We have operational-level community grievance mechanisms in place to capture feedback, including complaints. This can come through direct engagement with bp employees, especially community liaison officers, and by email or telephone. We try to respond to substantiated complaints promptly and when we’ve caused or contributed to any adverse impact, we provide or co-operate in providing remediation through legitimate processes.
In 2019, most of the concerns raised by people living near our projects and operations related to damage to their property or crops and also to job opportunities. Overall, the number of complaints decreased.
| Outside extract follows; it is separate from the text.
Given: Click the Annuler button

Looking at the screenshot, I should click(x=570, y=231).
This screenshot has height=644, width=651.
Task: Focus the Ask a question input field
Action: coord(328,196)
We attribute this to the fact that key projects have now become steady-state operations.
In Azerbaijan, throughout the Shah Deniz 2 and South Caucasus Pipeline Expansion (SCPX) projects and subsequently in the operations phase, we’ve worked closely with the communities affected by our activities, engaging with them to communicate and explain the processes we use to manage community concerns and social risks.
In many cases our community engagement and grievance management mechanisms are open to stakeholder monitoring, such as project leaders’ consultant reports and site visits. In addition, information on our social performance is widely shared with the relevant communities, as well as local and international NGOs.
In 2019 we engaged with Crude Accountability – a US NGO promoting environmental and human rights in the extractive industries – in order to discuss our community engagement processes.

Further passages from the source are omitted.